- Work to complete:
Write out exactly the lines below starting at the one containing "Where should I" and ending at the one containing "Image resolution: width=441". Omit every picture.

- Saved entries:
━━━━━━━━━━

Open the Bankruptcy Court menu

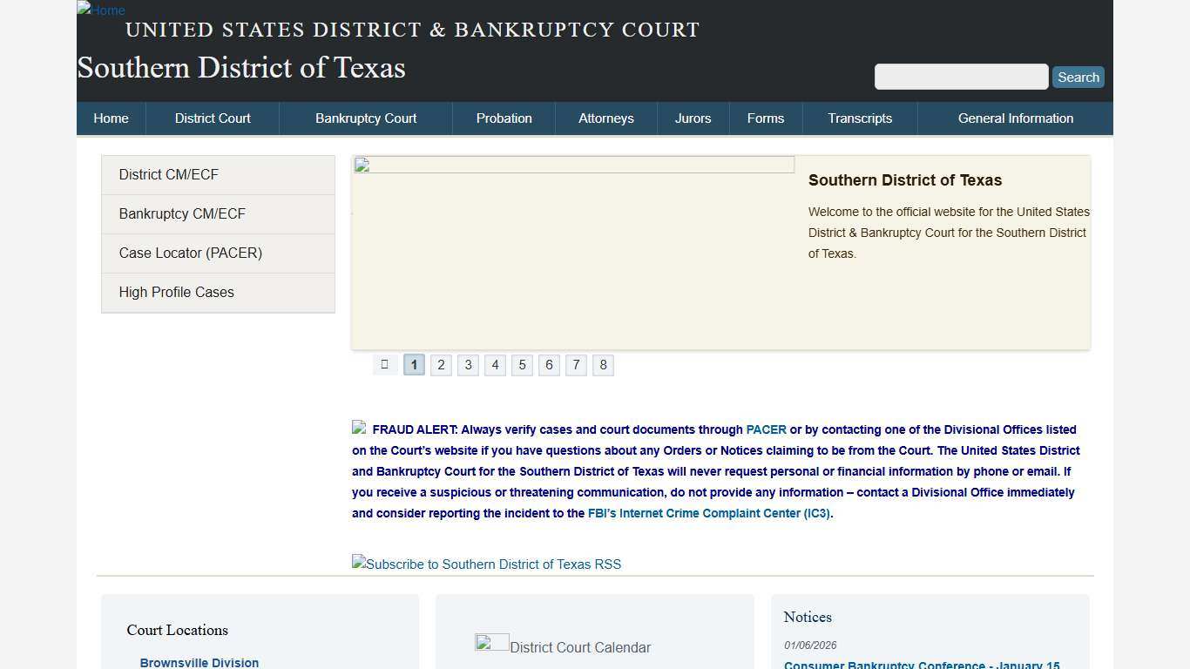coord(366,118)
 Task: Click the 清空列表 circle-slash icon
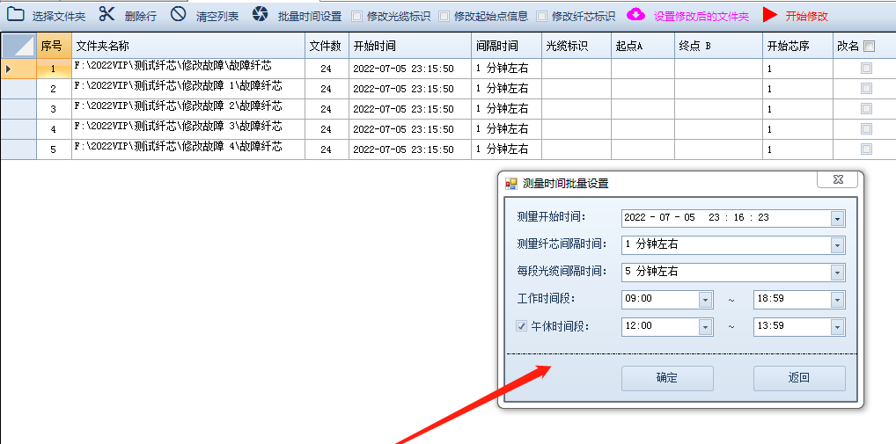coord(178,14)
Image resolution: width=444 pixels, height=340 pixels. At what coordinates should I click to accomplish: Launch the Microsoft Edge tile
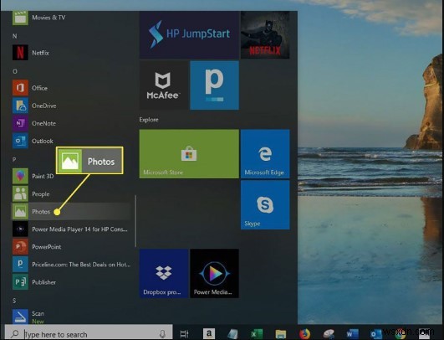[x=265, y=154]
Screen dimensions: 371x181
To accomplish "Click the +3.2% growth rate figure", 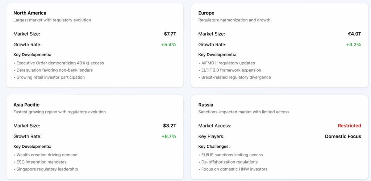I will point(354,45).
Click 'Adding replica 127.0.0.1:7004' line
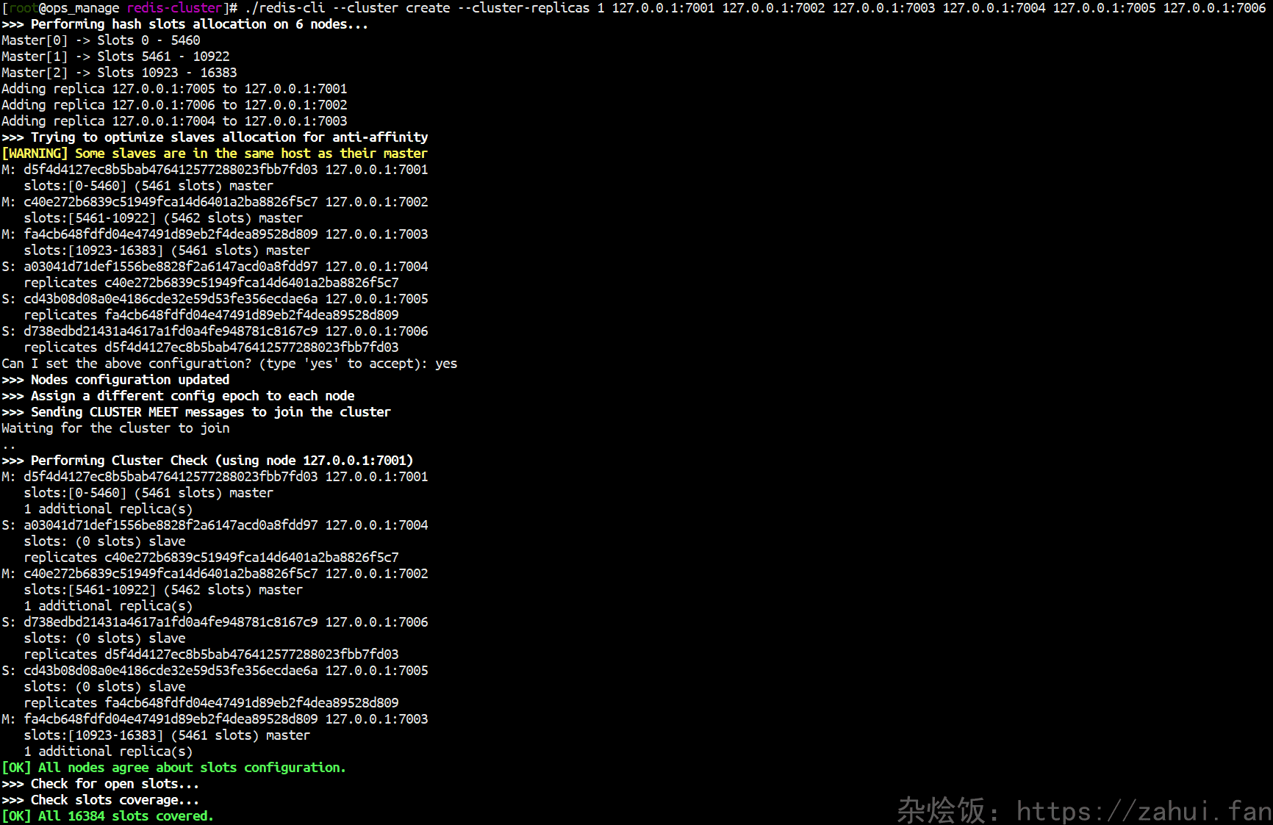Image resolution: width=1273 pixels, height=825 pixels. [174, 121]
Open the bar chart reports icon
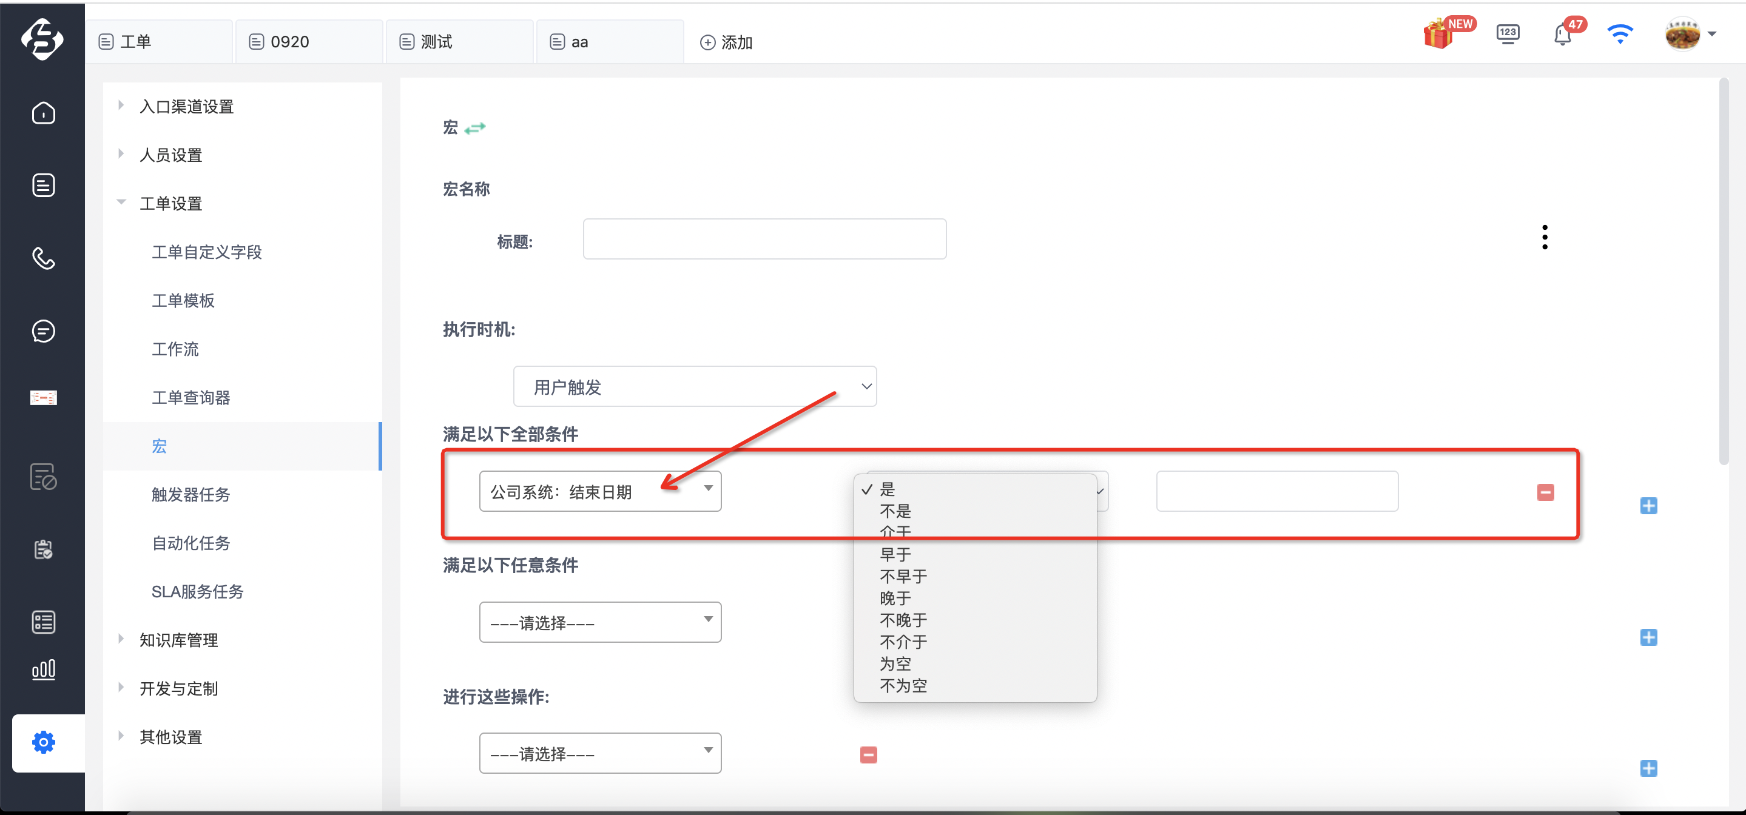 pos(43,669)
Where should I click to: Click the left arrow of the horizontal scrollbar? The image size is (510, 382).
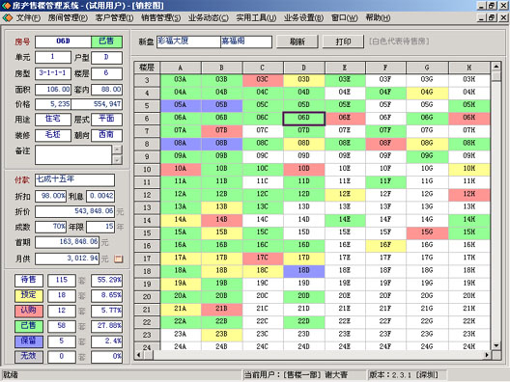139,355
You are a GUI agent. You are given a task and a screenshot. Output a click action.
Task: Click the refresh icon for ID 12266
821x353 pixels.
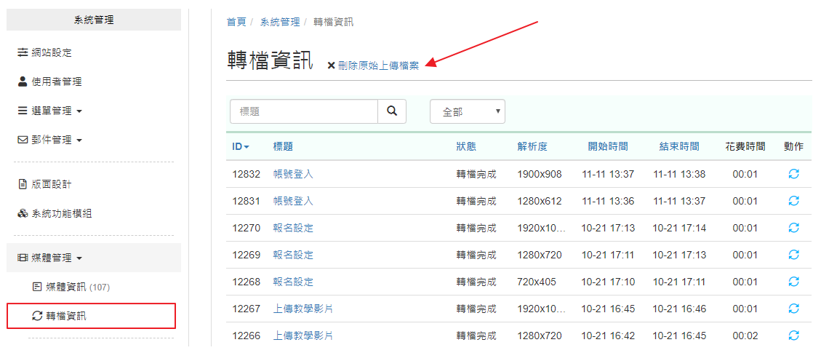click(794, 336)
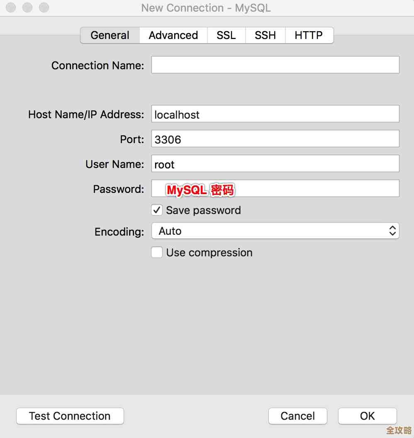Image resolution: width=414 pixels, height=438 pixels.
Task: Open the SSH tab
Action: [x=265, y=35]
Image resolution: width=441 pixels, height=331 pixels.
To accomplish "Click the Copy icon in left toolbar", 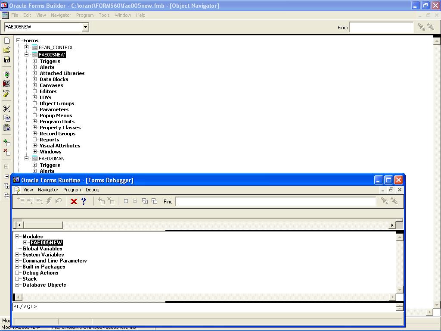I will 6,118.
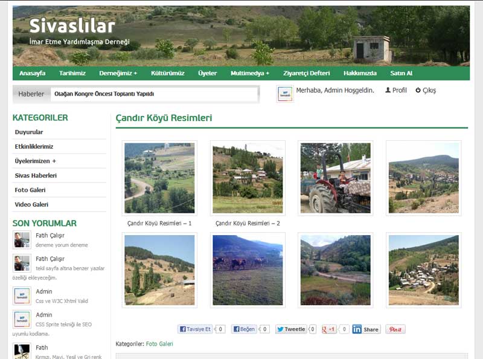The height and width of the screenshot is (359, 483).
Task: Share via the Tweetle Twitter button
Action: (291, 329)
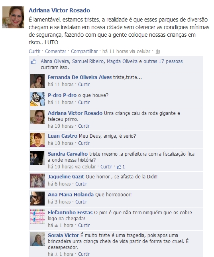Image resolution: width=214 pixels, height=257 pixels.
Task: Click Comentar under the main post
Action: click(x=55, y=51)
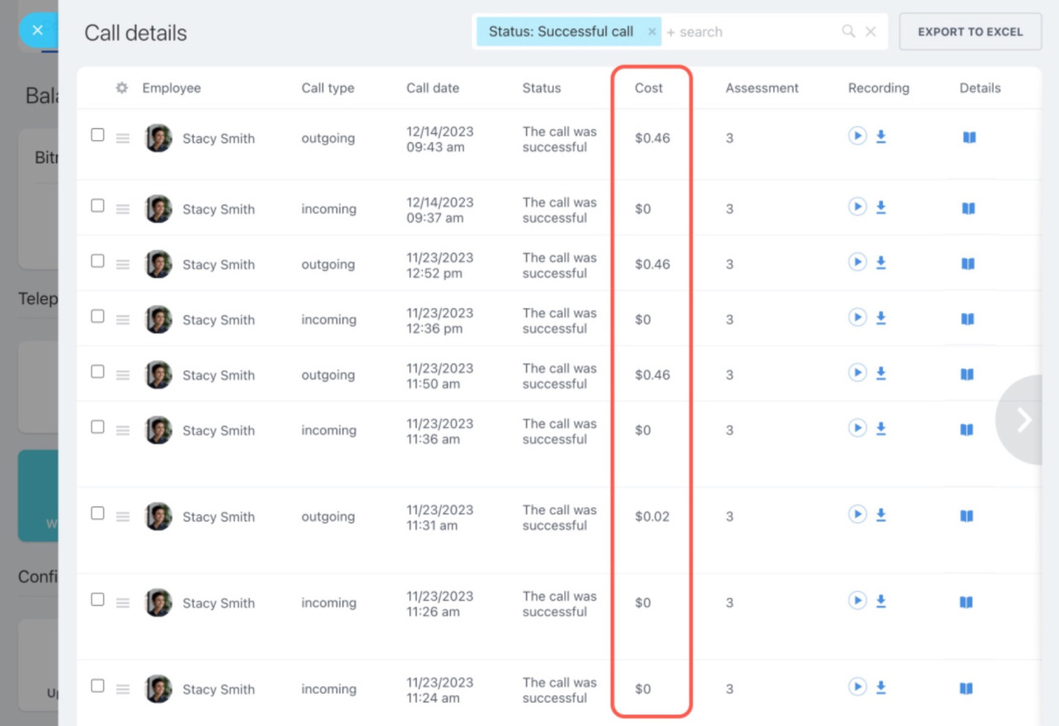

━━━━━━━━━━

- Answer to this problem:
Where should I click to: Click the left arrow of the horizontal scrollbar? The image size is (510, 382).
139,355
You are a GUI agent. You are given a task and a screenshot. Output a click action.
Task: Click the refresh icon for ID 12266
821x353 pixels.
click(794, 336)
Image resolution: width=414 pixels, height=438 pixels.
Task: Open the SSH tab
Action: [x=265, y=35]
Image resolution: width=441 pixels, height=331 pixels.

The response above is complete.